La primera imitación que hizo Gwen fue la del segundo marido de Marguerite, Ed. Se habían encontrado los cuatro inopinadamente en un baile a beneficio de las ballenas en extinción, al que había sido invitado todo el mundo.
—¡Oh, la la! —dijo después ella, con voz estentórea, cuando ya estaban los dos en la alcoba conyugal—, de modo que eres tú mi noble predecesora. —Y añadió, a manera de aparte—: Sí, sí, noble, te tiene tanta rabia que le pusiste frenético.

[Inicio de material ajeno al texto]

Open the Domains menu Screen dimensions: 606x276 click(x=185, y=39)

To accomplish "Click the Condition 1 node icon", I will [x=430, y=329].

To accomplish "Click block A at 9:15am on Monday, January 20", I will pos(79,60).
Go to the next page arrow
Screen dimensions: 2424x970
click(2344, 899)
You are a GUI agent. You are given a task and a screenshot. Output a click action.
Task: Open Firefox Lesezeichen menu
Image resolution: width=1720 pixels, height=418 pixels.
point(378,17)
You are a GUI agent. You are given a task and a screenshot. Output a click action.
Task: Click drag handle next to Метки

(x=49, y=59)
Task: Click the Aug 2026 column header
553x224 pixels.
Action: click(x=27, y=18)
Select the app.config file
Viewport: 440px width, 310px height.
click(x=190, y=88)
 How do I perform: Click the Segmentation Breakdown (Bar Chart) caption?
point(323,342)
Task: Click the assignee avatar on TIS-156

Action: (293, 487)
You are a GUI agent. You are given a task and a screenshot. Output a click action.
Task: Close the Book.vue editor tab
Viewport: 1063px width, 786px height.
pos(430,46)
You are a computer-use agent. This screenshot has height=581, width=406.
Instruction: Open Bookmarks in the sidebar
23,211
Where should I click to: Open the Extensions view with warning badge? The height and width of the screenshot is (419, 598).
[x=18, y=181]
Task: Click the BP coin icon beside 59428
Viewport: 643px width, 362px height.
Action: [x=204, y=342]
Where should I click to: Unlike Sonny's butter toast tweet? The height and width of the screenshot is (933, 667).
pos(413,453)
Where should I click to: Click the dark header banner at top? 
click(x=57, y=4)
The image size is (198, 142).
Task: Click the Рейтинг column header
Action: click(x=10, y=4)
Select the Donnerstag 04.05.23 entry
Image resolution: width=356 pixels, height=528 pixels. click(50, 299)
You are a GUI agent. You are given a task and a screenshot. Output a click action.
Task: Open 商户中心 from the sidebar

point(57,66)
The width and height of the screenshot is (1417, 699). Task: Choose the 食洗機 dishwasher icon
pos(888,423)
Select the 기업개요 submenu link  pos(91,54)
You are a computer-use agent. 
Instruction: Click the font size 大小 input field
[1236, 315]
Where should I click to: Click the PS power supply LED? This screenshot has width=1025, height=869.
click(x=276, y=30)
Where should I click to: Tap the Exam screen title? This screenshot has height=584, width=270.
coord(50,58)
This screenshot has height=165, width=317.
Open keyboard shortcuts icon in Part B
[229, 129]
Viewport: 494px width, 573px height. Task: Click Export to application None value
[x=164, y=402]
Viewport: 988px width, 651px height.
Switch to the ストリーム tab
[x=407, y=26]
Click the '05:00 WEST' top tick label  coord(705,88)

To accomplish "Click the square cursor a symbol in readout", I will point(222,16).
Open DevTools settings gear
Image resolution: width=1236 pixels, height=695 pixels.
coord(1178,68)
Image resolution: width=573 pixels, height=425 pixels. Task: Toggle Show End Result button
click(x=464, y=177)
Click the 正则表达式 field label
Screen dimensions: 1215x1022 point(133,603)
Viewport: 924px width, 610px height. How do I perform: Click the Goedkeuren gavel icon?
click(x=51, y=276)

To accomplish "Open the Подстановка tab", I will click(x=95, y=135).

—¿De veras? —dijo él—, pues la verdad es que yo a él le encontré perfectamente agradable, a pesar de que la cosa pudo haber sido más violenta.
—Sí, por cierto —asintió ella, imitando al bonachón y expansivo Ed, y durante un mágico instante sus facciones, de ordinario menudas y redondas, adoptaron la expresión ligeramente vidriosa y fofa de forzada benevolencia de Ed—, nada violento entre tú y yo, ¡jajajajaja! —su rostro siguió animándose—, y a propósito, chico, dime: ¿cómo es que ya nunca nos llega a tiempo tu cheque para la manutención del niño?
Él se echó a reír y no podía parar, encantado de ver que su mujer tenía ya esa gracia que a él le parecía la auténtica feminidad: una sensibilidad plástica, alerta, ante el entorno humano, una capacidad de reacción sutil y sensitiva que cambiaba de dirección según la naturaleza misma. A él sólo le era posible entender el mundo, y éste era su gran miedo, si una mujer se lo traducía. Y ahora, siempre que volvían de alguna reunión y él preguntaba qué le había parecido fulano o zutano, Gwen se paraba a pensarlo en ropa interior, como si estuviese en pleno escenario.
—En fin, querido —rompía a declamar, en súbita y agitada parodia—, ¡si no fuese por Portugal, como lo oyes, no quedaría un solo país de verdad en toda Europa!
—Anda, anda —protestaba él, encantado de ver sus bonitas facciones deformadas en un gesto de extraño y caballuno esnobismo.
—¿Cómo lo hacía ella? —solía preguntar Gwen, llena de interés «profesional»—. Algo que hacía con la barbilla, así, moviéndola de un lado a otro sin abrir la boca.
—¡Sí, sí, justo, eso! —aplaudía él.
—Claro que, como sabeees —proseguía ella, imitando la voz—, antes, por lo menos, teníamos a Grecia, pero, ahora, con esos malditos áaarabes…
—Sí, sí, justo —decía él, lleno de orgullo y con la cara dolorida de tanto reír.
Y la verdad es que lo hacía con absoluta perfección.
En la cama, ella le dijo:
—Es tardísimo.
—¿Quieres que te dé masaje en la espalda?
—Mmmmm. Zí, me gustaría.
Y mientras su mano izquierda trabajaba sobre esa superficie suave, cálida, flexible, su mujer —o ese algo diminuto que había en ella y que sólo a ella pertenecía— se iba alejando de él, hasta quedar fuera de su alcance; así, noche tras noche, se le quedaba dormida.